Fettuccine. Honestly I just love noodles, and the thicker the better.
I like fettuccine but when you hit udon size they're too thick for me
Lately I've been really liking gemelli! More pasta per pasta.
The curly tubes
Penne.
Spaghettini!
Kraft spiral 😩
Fusili for the consistent sauce-to-pasta ratio.
Edit: Oops looks like Wardacus beat me to it.
It is absolutely dependent on what I am making.
In general my preference is tortiglioni/elicoidali, but that doesn't work with everything. As long pasta I prefer thick spaghetti-like shapes, like vermicelli, spaghetti alla chitarra or tonnarelli (with egg). Obviously if we are talking about fresh pasta there is also much to choose from, but I would say one of my favorite type is quadrucci, very good in soups. Also good gnocchi are amazing (do they count as pasta?), bad gnocchi are terrible.
Pasta that I don't like the most, probably farfalle and bucatini. Fun fact, bucatini are called "abbotta straccioni" in Rome, which roughly translates to "peasants stuffers", because more uneducated people who wouldn't know how to eat long pasta would "suck" and ingest lots of air (due to the hole) and get filled more, so restaurants could serve smaller portions. To this day, I will take tonnarelli/gnocchi/rigatoni with amatriciana to bucatini any day.
Baby Shell, makes fantastic mac n cheese
I really like Capeletti, they have a great texture.

◆ Dataset section

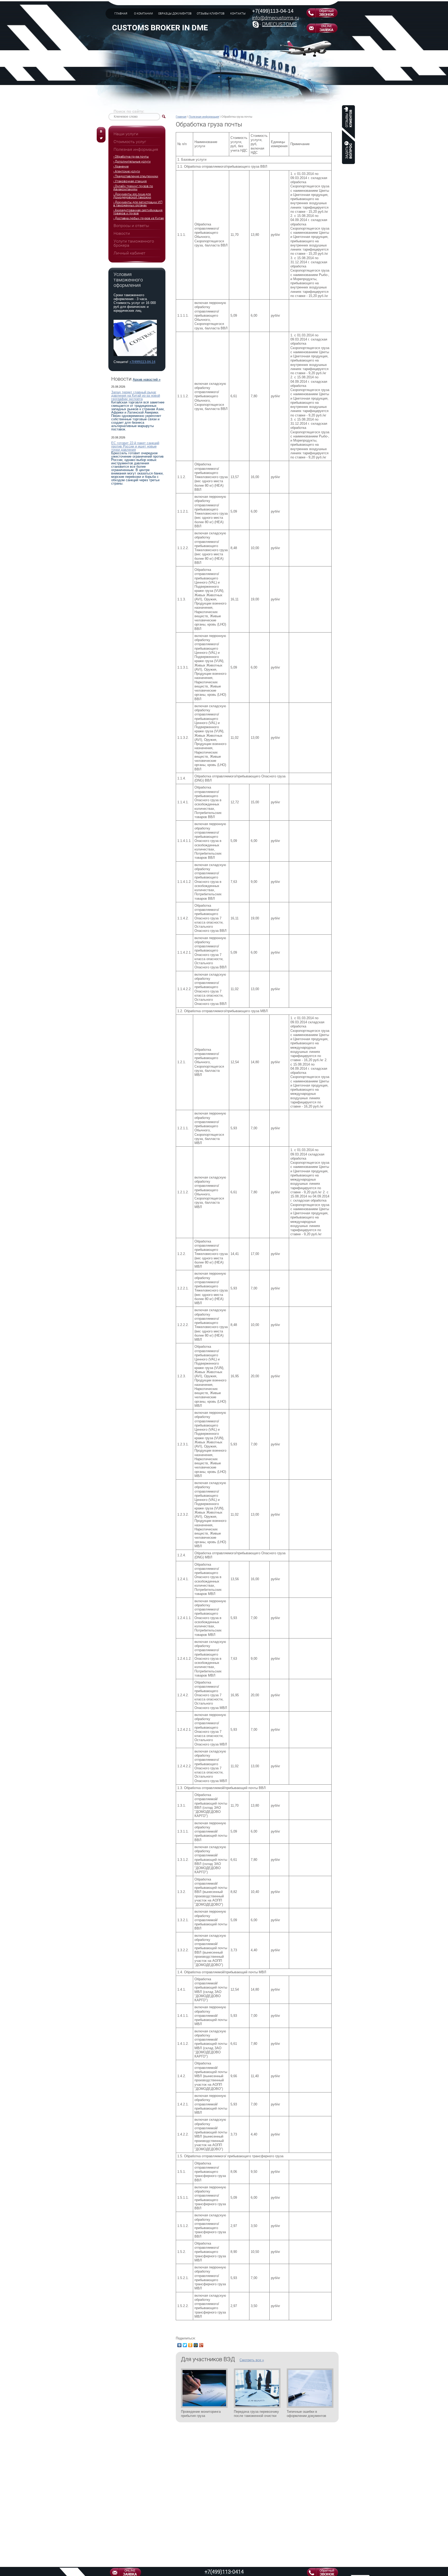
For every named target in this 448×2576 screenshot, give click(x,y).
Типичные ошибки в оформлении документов (306, 2414)
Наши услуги (126, 133)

◆ Prompt
Reproduce the text on favorite pasta shapes between "Pasta that I" and "bucatini any day.", inclusive, substituting "orecchiette" for every occurrence of "farfalle".

◆ Response for this exercise
Pasta that I don't like the most, probably orecchiette and bucatini. Fun fact, bucatini are called "abbotta straccioni" in Rome, which roughly translates to "peasants stuffers", because more uneducated people who wouldn't know how to eat long pasta would "suck" and ingest lots of air (due to the hole) and get filled more, so restaurants could serve smaller portions. To this day, I will take tonnarelli/gnocchi/rigatoni with amatriciana to bucatini any day.